> [SUPPLIED MATERIAL]:
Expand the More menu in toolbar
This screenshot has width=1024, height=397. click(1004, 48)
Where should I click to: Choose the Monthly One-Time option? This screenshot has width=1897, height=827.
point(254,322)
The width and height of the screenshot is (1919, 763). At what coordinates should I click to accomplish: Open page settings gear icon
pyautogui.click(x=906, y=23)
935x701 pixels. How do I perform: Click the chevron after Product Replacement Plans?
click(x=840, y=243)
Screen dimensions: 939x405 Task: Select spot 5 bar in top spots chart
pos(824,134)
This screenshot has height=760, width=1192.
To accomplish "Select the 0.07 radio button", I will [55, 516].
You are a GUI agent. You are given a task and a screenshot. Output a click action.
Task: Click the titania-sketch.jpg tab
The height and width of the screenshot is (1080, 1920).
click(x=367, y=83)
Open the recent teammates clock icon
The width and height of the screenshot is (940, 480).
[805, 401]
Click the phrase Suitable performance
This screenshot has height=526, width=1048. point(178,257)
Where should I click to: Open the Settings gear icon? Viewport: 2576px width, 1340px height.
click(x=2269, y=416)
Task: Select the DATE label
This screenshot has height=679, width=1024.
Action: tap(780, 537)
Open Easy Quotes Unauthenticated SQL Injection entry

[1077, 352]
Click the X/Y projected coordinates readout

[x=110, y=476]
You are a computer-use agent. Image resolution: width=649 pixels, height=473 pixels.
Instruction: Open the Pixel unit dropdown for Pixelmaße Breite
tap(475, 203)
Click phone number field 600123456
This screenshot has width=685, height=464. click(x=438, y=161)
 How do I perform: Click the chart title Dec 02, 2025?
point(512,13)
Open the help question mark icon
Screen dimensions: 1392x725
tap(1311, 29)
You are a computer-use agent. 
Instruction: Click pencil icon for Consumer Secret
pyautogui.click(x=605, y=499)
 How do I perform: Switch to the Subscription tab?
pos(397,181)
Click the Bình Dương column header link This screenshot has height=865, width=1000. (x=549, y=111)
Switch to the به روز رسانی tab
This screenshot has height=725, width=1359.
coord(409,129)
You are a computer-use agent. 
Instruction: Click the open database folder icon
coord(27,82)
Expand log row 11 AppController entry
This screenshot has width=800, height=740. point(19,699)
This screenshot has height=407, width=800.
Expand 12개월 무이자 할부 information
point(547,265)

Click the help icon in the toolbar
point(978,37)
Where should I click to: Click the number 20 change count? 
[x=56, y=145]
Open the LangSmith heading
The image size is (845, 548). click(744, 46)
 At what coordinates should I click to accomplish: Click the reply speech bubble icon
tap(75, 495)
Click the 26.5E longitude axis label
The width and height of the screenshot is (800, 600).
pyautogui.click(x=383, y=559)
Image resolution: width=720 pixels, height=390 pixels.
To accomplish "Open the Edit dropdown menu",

> [WORK REQUIRED]:
Transcribe all of the data, keeping every line identical.

> [SOLVED PROBLEM]:
Expand the More menu in toolbar
This screenshot has width=1024, height=397. click(1004, 48)
Where should I click to: Choose the Monthly One-Time option? This screenshot has width=1897, height=827.
point(254,322)
The width and height of the screenshot is (1919, 763). At what coordinates should I click to accomplish: Open page settings gear icon
pyautogui.click(x=906, y=23)
935x701 pixels. How do I perform: Click the chevron after Product Replacement Plans?
click(x=840, y=243)
Screen dimensions: 939x405 Task: Select spot 5 bar in top spots chart
pos(824,134)
This screenshot has height=760, width=1192.
To accomplish "Select the 0.07 radio button", I will [55, 516].
You are a GUI agent. You are given a task and a screenshot. Output a click action.
Task: Click the titania-sketch.jpg tab
The height and width of the screenshot is (1080, 1920).
click(x=367, y=83)
Open the recent teammates clock icon
The width and height of the screenshot is (940, 480).
[805, 401]
Click the phrase Suitable performance
This screenshot has height=526, width=1048. point(178,257)
Where should I click to: Open the Settings gear icon? Viewport: 2576px width, 1340px height.
click(x=2269, y=416)
Task: Select the DATE label
This screenshot has height=679, width=1024.
Action: tap(780, 537)
Open Easy Quotes Unauthenticated SQL Injection entry

[1077, 352]
Click the X/Y projected coordinates readout

[x=110, y=476]
You are a computer-use agent. Image resolution: width=649 pixels, height=473 pixels.
Instruction: Open the Pixel unit dropdown for Pixelmaße Breite
tap(475, 203)
Click phone number field 600123456
This screenshot has width=685, height=464. click(x=438, y=161)
 How do I perform: Click the chart title Dec 02, 2025?
point(512,13)
Open the help question mark icon
Screen dimensions: 1392x725
tap(1311, 29)
You are a computer-use agent. 
Instruction: Click pencil icon for Consumer Secret
pyautogui.click(x=605, y=499)
 How do I perform: Switch to the Subscription tab?
pos(397,181)
Click the Bình Dương column header link This screenshot has height=865, width=1000. (x=549, y=111)
Switch to the به روز رسانی tab
This screenshot has height=725, width=1359.
coord(409,129)
You are a computer-use agent. 
Instruction: Click the open database folder icon
coord(27,82)
Expand log row 11 AppController entry
This screenshot has width=800, height=740. point(19,699)
This screenshot has height=407, width=800.
Expand 12개월 무이자 할부 information
point(547,265)

Click the help icon in the toolbar
point(978,37)
Where should I click to: Click the number 20 change count? 
[x=56, y=145]
Open the LangSmith heading
The image size is (845, 548). click(744, 46)
 At what coordinates should I click to accomplish: Click the reply speech bubble icon
tap(75, 495)
Click the 26.5E longitude axis label
The width and height of the screenshot is (800, 600).
pyautogui.click(x=383, y=559)
Image resolution: width=720 pixels, height=390 pixels.
To accomplish "Open the Edit dropdown menu",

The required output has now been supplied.